Face à la hausse du prix de la viande, le ministre de l’Industrie et du Commerce, Dr. Serigne Guèye Diop, a mis en évidence un déficit structurel de la production nationale.
« Le Sénégal ne produit pas assez de bovins ni de viande pour couvrir la consommation locale. De plus, les flux de bétail qui approvisionnaient régulièrement notre marché sont aujourd’hui fortement ralentis », a-t-il expliqué, rappelant que l’évolution des prix obéit également au jeu naturel de l’offre et de la demande.
Pour le ministre, cette situation souligne surtout l’urgence de renforcer la production nationale. La réponse durable réside, selon lui, dans une politique ambitieuse de développement de l’élevage et d’augmentation de la production locale.
« Nous dépendons encore de l’importation de centaines de milliers de têtes de bétail, notamment pour la Tabaski.

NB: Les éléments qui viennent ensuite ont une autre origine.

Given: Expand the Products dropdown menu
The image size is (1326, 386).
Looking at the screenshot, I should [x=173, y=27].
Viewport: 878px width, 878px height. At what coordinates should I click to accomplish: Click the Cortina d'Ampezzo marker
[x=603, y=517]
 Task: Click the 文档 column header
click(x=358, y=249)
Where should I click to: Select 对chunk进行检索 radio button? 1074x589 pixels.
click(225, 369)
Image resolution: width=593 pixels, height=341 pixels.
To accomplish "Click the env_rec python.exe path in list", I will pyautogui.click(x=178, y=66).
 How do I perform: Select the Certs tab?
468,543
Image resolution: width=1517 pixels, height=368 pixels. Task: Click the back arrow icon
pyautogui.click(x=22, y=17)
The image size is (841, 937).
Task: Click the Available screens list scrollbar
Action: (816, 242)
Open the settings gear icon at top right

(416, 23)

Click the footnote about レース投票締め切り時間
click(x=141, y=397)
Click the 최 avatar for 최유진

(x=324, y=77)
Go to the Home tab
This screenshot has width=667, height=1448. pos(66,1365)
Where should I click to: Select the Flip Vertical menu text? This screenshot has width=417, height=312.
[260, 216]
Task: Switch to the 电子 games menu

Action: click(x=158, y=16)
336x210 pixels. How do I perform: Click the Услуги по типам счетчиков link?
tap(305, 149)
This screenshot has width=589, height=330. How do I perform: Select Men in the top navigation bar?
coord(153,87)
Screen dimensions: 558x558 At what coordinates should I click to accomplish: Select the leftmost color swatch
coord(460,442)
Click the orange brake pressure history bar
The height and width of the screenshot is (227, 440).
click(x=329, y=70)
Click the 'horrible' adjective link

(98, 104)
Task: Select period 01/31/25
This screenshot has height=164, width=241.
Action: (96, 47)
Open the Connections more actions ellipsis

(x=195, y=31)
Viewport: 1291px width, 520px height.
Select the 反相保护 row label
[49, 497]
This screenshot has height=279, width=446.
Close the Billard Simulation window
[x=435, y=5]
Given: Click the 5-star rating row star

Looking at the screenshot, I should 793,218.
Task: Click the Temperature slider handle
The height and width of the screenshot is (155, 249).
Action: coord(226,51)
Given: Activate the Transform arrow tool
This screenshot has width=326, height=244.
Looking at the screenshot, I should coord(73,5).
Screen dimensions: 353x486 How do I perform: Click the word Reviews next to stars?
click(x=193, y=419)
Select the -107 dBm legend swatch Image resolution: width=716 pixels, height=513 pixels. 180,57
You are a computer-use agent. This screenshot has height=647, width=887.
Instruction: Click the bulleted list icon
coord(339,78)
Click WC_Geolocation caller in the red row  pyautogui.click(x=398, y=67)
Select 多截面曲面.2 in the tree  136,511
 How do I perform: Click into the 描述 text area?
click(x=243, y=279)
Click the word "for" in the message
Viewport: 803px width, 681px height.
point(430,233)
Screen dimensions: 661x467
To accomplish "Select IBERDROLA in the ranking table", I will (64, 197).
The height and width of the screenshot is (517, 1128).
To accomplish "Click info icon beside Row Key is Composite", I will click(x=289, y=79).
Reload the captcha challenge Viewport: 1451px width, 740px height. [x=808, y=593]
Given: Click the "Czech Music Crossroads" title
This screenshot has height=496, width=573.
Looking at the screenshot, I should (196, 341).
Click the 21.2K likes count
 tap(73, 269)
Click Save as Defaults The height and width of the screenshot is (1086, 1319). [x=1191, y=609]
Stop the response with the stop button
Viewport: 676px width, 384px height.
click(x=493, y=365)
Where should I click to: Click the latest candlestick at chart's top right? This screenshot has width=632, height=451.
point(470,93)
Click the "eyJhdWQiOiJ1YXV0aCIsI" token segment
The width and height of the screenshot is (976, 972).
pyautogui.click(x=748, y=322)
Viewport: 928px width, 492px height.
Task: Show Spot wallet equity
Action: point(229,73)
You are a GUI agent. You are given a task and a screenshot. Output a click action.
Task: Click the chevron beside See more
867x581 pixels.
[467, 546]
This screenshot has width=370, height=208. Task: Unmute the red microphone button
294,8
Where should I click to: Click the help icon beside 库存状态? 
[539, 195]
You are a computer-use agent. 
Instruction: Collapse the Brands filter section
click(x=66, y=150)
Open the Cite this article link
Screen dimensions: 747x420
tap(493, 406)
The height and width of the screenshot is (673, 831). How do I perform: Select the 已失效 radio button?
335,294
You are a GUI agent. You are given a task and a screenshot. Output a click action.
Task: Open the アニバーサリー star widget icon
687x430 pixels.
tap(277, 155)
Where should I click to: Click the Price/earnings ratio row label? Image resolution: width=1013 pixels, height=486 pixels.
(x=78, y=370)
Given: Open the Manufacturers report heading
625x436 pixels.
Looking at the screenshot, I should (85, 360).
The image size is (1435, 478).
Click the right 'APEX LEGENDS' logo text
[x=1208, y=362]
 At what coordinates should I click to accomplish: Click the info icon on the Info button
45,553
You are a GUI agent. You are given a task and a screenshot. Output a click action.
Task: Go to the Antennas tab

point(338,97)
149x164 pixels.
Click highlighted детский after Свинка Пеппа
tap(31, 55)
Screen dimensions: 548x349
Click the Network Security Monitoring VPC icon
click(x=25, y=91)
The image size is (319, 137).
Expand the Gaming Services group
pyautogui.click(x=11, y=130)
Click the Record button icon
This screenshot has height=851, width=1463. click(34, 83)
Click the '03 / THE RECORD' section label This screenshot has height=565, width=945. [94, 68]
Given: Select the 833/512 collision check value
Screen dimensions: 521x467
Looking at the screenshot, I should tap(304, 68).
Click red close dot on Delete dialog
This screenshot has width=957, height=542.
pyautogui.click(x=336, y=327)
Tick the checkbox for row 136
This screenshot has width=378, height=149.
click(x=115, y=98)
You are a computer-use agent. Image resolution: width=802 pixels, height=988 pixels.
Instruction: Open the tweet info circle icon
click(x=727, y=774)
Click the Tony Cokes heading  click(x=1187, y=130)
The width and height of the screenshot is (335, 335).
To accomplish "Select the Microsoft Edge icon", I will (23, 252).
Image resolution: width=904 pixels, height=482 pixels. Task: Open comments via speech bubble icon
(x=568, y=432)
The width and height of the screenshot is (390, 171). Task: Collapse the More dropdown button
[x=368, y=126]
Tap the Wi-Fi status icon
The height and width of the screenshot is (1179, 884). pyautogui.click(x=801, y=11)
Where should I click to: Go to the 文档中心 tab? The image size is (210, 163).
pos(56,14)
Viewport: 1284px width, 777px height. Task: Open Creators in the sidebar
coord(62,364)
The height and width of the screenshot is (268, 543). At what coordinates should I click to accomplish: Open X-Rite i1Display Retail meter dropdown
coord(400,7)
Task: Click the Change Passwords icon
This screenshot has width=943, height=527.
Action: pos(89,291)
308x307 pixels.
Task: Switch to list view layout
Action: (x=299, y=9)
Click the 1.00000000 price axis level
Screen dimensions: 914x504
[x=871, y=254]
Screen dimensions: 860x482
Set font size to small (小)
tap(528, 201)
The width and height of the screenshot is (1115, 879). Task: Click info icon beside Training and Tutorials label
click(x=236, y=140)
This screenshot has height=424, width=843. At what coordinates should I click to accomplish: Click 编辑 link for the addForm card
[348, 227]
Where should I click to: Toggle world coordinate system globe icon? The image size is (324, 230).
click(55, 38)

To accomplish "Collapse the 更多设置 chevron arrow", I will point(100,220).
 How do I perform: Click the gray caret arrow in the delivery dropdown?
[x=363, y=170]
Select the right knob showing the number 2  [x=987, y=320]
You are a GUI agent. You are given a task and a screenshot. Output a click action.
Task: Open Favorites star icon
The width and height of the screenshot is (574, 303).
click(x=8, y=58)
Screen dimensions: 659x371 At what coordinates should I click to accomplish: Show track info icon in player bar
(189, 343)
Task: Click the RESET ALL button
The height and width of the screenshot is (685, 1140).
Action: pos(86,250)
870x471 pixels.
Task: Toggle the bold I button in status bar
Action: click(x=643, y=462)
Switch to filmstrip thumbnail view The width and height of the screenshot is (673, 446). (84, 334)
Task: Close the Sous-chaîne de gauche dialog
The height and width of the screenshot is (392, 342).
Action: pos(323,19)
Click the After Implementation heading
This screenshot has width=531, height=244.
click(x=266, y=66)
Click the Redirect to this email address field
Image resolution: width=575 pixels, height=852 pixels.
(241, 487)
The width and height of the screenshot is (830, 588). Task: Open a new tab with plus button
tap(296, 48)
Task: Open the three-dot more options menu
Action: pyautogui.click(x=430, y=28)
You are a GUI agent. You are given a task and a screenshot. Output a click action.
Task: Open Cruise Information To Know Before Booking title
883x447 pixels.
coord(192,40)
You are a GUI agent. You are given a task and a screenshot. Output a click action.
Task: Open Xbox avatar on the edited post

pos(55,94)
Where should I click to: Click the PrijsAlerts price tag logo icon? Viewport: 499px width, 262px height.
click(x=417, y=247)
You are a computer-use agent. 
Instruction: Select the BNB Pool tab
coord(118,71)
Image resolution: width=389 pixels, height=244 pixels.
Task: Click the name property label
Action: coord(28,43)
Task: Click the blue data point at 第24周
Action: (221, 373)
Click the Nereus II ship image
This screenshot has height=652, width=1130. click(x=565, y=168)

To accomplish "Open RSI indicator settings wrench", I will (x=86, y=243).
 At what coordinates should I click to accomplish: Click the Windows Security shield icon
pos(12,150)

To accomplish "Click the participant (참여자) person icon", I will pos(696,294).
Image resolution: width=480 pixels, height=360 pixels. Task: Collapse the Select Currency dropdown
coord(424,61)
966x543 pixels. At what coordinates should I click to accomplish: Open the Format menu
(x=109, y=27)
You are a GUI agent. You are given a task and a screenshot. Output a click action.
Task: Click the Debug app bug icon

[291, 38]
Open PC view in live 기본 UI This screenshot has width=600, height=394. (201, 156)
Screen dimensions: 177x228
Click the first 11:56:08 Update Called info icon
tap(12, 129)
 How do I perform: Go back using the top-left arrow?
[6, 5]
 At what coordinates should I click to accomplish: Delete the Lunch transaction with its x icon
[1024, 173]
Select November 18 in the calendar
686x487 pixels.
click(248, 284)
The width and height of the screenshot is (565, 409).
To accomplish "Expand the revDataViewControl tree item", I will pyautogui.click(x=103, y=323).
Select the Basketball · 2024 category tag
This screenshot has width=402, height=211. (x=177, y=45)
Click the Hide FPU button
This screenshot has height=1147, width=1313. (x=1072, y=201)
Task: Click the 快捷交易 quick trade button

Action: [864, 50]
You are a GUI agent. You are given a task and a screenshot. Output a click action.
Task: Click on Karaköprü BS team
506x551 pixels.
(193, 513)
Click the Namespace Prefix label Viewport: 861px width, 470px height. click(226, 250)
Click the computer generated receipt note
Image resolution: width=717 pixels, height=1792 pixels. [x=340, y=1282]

Il est crucial que le Sénégal devienne autosuffisant pour sécuriser son marché et stabiliser les prix », a-t-il souligné.
Au-delà de la conjoncture actuelle, cette problématique renvoie ainsi à un enjeu stratégique majeur : faire de la souveraineté alimentaire un levier de sécurisation de l’approvisionnement national et de stabilité durable des prix.